En otra sala se exhiben guías de museos y libros de arte europeo abiertos de par en par como gigantescas mariposas atravesadas por alfileres. En ellos la artista ha realizado, con cuidado de entomóloga, una serie de cortes precisos, profundos. En el fascinante mapa topográfico, texturizado, que resulta de esos cortes y dialoga con las imágenes del libro, me pareció reconocer en ocasiones la misma incisión, la misma silueta de esa llama que carcomió al códice Borgia. Una venganza en miniatura, de escalpelo, pues esa misma violencia que hizo desaparecer parte de nuestra historia antigua ahora horada el arte del así llamado viejo mundo.

Otra de sus piezas, Almacenamiento jaguar, consta de una serie de fragmentos, reproducciones negativas en yeso y falsificaciones de piezas arqueológicas ubicadas en el Ethnologisches Museum de Berlín. En muchos casos, el original ha desaparecido (varias piezas fueron destruidas durante bombardeos en la Segunda Guerra Mundial) y solo queda el molde. La artista coloca la reproducción en el centro, tratándola como a un original, pues algo, o mucho, de la carga simbólica de aquella sobrevive en esta.

Torfs también trabaja de cerca con el fragmento. Si bien todas sus piezas anclan el lenguaje en el cuerpo de algún modo, la mayor parte de ellas insisten en la voz y en el intersticio fértil entre lenguaje y sonido puro. En Echo’s Bones se dilata en el salto entre canto y palabra, entre quejido y sílaba. Al hacerlo, rompe una y otra vez el lenguaje, nos lo ofrece en fragmentos. El lenguaje se convierte en un fantasma que posee la voz, una presencia antigua que se alía a su sonoridad pero que no les es necesariamente natural, que casi violenta su flujo abierto convirtiéndolo en vocales, deteniéndolo en consonantes. El lenguaje, en las obras de estas artistas, es manos, es voz, es piedra, pero está roto. Y quizá el significado se filtre por ahí, por esa grieta.

No me parece una casualidad que sean dos mujeres quienes insistan tanto sobre la lengua como un fenómeno corpóreo y estén sintonizadas con las narrativas incompletas. Las mujeres provenimos de un linaje roto. En Una habitación propia, Virginia Woolf nota que los grandes eventos de la historia, las guerras y las revoluciones, suelen ser protagonizados por hombres y han sido relatados por otros hombres. Desconocemos a nuestras ancestras, sabemos poco de las mujeres que nos antecedieron, solo esbozos de sus vidas, dos o tres nombres, si hay suerte. A veces siento que cargo sobre mis hombros el peso de todas esas vidas anónimas. Las mujeres estamos acostumbradas a construir una vida de fragmentos, a improvisar un trayecto a partir de huellas desdibujadas y voces sin nombre. Somos un pueblo sin historia.
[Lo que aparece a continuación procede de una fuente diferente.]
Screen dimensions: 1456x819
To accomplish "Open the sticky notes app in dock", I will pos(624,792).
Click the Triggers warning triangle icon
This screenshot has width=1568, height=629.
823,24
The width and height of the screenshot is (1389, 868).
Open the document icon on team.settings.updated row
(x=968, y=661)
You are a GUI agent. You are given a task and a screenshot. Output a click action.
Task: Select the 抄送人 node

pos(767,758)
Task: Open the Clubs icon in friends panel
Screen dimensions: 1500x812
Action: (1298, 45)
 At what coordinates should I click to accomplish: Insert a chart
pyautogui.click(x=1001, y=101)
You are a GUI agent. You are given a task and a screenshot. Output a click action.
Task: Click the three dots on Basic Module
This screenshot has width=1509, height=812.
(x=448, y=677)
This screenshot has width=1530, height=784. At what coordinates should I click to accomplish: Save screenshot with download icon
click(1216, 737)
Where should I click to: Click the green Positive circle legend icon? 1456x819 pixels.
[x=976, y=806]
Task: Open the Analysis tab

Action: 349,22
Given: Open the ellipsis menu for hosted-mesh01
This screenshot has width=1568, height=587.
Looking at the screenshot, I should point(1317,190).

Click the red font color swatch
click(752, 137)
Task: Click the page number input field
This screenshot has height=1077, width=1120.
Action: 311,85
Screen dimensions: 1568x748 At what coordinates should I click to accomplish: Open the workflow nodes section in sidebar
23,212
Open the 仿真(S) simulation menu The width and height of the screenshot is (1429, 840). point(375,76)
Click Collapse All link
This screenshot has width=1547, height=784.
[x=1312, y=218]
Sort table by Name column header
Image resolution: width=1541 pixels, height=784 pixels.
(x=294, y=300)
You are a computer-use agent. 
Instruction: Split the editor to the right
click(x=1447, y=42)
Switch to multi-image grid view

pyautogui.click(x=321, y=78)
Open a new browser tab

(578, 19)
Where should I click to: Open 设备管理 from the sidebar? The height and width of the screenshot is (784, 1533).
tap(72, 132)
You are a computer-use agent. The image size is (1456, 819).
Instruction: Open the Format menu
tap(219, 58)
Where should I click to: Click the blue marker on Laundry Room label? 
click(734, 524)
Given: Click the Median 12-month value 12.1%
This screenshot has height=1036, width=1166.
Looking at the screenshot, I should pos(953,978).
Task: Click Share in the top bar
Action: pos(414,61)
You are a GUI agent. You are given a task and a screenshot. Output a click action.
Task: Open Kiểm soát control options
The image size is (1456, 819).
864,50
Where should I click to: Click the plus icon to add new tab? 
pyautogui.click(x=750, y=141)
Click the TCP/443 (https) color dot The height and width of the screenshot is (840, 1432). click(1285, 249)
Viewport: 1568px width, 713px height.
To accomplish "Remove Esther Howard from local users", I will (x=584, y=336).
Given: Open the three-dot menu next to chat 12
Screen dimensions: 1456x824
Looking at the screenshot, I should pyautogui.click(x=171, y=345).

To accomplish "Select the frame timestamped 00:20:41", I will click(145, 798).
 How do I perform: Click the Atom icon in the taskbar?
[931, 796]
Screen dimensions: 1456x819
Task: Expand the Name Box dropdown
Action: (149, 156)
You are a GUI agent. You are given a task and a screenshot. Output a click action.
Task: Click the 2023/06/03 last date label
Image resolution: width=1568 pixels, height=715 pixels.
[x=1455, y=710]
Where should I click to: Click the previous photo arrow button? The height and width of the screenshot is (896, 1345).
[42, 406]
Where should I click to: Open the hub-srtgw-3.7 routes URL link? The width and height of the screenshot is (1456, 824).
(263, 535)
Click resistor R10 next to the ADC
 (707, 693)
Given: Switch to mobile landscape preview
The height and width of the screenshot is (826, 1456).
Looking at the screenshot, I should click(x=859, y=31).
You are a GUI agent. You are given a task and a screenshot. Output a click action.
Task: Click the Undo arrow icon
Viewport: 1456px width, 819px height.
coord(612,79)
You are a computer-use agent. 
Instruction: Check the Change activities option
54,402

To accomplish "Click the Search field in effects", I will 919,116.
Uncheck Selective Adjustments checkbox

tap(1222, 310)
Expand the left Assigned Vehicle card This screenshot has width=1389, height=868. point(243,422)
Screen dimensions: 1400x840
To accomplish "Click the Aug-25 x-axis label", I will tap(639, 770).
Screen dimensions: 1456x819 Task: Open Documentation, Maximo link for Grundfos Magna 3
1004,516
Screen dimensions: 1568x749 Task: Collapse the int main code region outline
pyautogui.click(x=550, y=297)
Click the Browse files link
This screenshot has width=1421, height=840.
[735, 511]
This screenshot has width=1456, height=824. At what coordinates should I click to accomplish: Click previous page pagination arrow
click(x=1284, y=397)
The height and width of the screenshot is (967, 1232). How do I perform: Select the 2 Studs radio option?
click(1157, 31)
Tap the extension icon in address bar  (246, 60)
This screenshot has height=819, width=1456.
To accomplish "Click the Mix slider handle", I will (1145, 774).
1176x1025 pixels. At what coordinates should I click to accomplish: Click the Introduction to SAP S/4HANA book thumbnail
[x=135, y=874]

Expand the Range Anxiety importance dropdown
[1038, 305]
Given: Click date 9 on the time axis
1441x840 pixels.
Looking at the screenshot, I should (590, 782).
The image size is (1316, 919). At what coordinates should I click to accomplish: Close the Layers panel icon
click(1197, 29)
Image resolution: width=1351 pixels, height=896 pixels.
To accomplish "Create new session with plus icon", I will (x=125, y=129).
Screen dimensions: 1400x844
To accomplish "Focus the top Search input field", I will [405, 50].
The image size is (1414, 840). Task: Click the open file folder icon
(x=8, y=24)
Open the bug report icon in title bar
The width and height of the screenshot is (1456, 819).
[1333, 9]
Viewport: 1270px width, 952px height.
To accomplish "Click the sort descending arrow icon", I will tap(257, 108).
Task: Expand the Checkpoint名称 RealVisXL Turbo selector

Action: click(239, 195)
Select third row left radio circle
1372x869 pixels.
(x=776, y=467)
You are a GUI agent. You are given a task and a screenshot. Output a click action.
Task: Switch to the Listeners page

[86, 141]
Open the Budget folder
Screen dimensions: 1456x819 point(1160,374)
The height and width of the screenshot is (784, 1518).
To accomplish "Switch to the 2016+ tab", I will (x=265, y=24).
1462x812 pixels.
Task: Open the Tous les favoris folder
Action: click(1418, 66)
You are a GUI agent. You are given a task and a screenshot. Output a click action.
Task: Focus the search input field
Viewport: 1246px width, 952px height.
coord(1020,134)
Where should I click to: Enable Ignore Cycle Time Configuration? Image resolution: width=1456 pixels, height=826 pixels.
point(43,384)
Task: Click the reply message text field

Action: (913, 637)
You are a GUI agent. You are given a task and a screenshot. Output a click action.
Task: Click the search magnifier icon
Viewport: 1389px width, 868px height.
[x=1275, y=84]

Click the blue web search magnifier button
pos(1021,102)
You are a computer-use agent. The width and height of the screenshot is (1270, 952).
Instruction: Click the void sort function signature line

El disco de oro a bordo de la Voyager, en cambio, es una historia sin cuerpo. Creo entender ahora la tristeza que me ocasionaba de niña: esa sonda, despeñándose por el espacio sin estaciones al ritmo de La consagración de la primavera, probablemente sea lo último que quede de nosotros. Quizá, es más, lo mismo da allá afuera, en donde está la sonda: podríamos ya habernos ido. Más que un intento de comunicación, es un testamento involuntario. Una ofrenda de ruido. Un epitafio musical.

Además de las canciones, el disco contiene pistas de sonidos provenientes de la tierra, la naturaleza y los seres humanos. Cuando leo sus títulos en el sitio de la nasa descubro, entre TractorRiveter y Morse codeShips, una titulada Fire, Speech. Fuego, habla, dos palabras que, colocadas lado a lado, revelan un pacto y enuncian una orden. Todo lenguaje tiene una alianza secreta con el fuego. Es también, como nosotros, una materia inflamable. El lenguaje es un cuerpo que se destruye y, al hacerlo, existe.